Wednesday, 23 February 2011

Why are Saving Rates so High in China?

This is an age old question that has been looked at many times before this time in a NBER paper (so it must be of a decent quality).

The simple answer is the lack of a welfare state leading to a lot of "rainy day" saving and also the importance of education where investment in an often single child can cost a relative fortune and needs to be saved for.

The Chinese are rapidly learning how to be good consumers and follow the West in wanting lots of useless trinkets, new clothes and gadgets. The saving rate is sure to fall over time as materialism kicks in.


"Why are Saving Rates so High in China?"
NBER Working Paper No. w16771
DENNIS TAO YANG,

JUNSEN ZHANG, Chinese University of Hong Kong (CUHK) - Department of Economics, Institute for the Study of Labor (IZA)

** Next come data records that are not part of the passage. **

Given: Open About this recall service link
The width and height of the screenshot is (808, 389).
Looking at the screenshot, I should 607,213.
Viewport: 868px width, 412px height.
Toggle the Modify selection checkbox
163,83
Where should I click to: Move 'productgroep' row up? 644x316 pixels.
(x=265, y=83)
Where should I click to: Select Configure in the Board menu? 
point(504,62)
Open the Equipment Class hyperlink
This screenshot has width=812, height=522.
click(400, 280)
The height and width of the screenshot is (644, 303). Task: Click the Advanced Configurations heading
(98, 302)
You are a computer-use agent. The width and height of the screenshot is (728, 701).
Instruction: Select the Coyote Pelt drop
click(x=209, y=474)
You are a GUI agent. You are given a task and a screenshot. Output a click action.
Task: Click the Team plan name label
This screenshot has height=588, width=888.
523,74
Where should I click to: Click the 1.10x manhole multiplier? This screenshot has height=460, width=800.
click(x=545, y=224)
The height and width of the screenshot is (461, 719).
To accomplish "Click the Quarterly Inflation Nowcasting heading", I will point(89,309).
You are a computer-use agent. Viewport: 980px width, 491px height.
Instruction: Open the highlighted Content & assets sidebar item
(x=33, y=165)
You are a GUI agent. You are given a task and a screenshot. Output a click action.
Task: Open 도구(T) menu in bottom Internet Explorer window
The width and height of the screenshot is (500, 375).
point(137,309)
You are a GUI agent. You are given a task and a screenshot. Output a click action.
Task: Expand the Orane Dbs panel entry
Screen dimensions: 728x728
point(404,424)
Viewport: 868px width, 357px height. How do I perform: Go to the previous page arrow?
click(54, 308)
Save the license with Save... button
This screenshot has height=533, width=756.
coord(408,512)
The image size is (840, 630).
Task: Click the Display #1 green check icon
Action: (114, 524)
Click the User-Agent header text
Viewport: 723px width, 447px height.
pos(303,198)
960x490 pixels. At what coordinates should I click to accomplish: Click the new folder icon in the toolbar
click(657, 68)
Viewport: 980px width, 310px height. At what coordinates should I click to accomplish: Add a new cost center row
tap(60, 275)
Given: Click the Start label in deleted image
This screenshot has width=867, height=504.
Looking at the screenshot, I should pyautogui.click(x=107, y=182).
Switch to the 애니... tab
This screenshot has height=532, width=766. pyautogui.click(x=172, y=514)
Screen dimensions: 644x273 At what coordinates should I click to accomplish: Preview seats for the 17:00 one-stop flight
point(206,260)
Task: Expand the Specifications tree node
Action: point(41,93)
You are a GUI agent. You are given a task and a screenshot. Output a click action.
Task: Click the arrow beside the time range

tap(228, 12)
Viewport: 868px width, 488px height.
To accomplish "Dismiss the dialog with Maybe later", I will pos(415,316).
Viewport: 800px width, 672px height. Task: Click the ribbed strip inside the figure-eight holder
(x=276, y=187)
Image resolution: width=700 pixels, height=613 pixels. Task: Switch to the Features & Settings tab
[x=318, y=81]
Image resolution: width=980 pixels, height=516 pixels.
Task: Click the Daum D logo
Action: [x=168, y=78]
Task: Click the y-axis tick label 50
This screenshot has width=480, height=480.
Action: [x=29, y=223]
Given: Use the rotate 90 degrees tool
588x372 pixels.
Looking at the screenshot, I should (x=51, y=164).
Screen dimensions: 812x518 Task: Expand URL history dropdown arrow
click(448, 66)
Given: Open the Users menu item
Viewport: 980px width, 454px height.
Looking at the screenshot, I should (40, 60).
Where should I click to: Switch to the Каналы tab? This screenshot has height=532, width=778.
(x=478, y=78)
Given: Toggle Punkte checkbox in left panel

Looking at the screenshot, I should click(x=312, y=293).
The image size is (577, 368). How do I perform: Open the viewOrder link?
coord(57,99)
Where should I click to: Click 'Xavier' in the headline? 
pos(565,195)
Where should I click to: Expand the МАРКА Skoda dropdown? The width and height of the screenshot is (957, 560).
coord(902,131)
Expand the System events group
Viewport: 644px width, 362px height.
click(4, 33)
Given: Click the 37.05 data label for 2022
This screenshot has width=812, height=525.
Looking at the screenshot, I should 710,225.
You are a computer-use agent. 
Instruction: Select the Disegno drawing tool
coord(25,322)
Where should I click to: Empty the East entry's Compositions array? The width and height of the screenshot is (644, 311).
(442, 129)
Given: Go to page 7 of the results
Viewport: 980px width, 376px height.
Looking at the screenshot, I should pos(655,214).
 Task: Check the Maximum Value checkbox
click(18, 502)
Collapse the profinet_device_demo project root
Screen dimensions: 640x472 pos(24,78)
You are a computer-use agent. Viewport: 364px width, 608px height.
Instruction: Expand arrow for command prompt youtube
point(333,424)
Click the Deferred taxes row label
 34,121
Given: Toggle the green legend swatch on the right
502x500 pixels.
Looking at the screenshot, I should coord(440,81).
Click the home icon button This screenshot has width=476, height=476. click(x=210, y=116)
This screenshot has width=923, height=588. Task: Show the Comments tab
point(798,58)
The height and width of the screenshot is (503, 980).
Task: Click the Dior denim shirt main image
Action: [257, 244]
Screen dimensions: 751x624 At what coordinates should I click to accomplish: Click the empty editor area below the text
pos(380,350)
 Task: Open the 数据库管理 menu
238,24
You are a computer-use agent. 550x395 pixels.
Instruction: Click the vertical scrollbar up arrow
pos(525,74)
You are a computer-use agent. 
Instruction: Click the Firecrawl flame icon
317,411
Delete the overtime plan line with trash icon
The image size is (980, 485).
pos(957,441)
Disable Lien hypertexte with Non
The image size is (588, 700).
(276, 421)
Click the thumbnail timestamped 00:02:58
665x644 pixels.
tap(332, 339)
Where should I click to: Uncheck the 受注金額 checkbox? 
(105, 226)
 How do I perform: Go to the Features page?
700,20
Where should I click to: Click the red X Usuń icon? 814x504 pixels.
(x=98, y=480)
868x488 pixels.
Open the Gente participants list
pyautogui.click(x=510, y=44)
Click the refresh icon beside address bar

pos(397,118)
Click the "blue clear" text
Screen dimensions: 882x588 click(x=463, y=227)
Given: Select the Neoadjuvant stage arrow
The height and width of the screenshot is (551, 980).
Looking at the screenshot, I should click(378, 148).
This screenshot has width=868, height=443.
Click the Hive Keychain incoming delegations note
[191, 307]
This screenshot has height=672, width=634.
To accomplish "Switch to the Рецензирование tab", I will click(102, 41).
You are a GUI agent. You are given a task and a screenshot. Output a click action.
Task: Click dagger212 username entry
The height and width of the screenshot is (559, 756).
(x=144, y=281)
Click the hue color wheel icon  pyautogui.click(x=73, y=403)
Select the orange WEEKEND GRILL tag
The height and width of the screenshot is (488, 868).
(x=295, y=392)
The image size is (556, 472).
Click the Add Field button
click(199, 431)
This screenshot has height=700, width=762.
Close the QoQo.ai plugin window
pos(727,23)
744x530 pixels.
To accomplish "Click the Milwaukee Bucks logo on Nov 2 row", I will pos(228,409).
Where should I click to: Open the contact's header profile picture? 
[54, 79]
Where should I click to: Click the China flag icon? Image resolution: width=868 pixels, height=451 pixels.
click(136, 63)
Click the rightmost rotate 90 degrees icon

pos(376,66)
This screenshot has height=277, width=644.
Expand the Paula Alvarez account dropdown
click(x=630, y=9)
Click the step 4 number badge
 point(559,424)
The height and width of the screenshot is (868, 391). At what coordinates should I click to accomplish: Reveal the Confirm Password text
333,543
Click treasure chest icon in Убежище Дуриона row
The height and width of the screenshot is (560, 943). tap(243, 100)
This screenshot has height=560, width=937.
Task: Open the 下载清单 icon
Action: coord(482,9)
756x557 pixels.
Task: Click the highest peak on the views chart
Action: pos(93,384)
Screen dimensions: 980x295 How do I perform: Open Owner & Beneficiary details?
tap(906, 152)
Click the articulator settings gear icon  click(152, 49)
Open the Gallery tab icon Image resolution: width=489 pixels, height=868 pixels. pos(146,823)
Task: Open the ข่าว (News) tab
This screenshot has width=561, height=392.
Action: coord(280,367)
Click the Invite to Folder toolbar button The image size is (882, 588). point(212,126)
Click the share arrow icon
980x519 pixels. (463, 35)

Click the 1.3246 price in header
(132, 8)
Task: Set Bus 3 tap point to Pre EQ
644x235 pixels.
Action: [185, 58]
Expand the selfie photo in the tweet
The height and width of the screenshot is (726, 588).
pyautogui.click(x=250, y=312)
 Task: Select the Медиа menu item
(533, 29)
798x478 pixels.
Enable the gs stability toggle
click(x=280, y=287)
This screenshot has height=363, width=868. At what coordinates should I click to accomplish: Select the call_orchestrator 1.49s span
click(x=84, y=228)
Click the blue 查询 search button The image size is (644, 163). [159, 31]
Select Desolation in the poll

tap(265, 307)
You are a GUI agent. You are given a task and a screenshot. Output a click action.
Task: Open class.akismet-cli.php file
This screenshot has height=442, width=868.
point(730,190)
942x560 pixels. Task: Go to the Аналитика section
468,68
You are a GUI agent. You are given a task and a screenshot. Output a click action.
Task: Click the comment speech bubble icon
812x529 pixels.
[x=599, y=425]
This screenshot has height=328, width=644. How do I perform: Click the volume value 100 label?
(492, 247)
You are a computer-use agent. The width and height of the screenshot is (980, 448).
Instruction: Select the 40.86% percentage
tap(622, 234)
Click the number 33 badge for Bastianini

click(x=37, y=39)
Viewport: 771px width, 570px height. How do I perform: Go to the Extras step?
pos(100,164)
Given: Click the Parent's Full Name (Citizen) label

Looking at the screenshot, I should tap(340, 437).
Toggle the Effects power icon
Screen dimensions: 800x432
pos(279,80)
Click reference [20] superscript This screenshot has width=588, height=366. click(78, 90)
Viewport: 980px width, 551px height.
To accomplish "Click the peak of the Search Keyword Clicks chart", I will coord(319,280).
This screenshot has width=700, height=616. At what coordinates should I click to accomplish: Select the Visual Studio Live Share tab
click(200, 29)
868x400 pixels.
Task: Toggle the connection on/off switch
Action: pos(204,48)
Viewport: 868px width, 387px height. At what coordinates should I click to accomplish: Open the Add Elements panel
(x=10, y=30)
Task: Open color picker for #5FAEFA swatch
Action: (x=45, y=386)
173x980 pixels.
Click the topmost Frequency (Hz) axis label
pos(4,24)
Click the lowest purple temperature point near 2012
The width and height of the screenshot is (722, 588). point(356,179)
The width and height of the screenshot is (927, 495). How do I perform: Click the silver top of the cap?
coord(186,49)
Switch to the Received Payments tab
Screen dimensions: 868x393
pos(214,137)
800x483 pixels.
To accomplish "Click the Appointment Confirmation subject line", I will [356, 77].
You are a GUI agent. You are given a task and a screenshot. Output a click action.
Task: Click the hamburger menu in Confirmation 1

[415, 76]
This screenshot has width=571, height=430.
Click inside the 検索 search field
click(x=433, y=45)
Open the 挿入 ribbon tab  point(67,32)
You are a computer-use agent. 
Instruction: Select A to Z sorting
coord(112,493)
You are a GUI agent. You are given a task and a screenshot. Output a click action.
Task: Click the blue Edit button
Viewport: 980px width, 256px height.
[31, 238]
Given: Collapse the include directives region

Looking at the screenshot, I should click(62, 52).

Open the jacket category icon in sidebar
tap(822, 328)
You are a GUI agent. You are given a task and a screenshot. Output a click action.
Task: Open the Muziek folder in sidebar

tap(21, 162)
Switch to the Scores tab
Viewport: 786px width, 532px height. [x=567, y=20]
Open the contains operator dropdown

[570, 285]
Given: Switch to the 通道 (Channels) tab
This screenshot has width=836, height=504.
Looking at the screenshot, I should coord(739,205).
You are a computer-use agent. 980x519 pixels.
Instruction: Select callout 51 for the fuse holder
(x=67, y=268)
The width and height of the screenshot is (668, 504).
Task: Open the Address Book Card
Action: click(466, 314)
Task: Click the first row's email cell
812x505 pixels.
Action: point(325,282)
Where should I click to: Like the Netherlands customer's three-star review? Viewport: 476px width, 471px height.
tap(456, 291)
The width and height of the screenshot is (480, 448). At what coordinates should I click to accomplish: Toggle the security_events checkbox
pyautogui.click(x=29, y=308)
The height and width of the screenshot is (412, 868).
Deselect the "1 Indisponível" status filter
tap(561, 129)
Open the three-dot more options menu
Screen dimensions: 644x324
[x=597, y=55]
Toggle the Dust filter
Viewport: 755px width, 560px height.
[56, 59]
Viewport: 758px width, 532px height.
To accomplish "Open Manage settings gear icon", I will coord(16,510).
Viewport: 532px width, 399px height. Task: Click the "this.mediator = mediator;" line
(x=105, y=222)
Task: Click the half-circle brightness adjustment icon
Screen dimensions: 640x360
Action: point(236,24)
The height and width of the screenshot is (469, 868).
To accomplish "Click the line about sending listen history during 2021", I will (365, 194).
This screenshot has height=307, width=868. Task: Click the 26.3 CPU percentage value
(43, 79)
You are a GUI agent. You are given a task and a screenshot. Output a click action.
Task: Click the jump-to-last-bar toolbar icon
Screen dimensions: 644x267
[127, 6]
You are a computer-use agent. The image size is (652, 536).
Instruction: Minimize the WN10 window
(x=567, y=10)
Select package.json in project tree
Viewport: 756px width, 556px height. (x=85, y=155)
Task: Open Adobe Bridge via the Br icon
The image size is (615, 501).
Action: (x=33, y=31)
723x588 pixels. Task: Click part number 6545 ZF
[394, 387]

SHAOJIE ZHOU, Tsinghua University

In this paper, we define "The Chinese Saving Puzzle" as the persistently high national saving rate at 34-53 percent of gross domestic product (GDP) in the past three decades and a surge in the saving rate by 11 percentage points from 2000-2008. Using data from the Flow of Funds Accounts (FFA) and Urban Household Surveys (UHS) supplemented by the findings from existing studies, we analyze the sources and causes of China's high and rising saving rates in the government, corporate, and household sectors. Although the causes of China's high saving are complex, we suggest that the evolving economic, demographic, and policy trends in the internal and external environments of the Chinese economy will likely lead to a decline in national saving in the foreseeable future.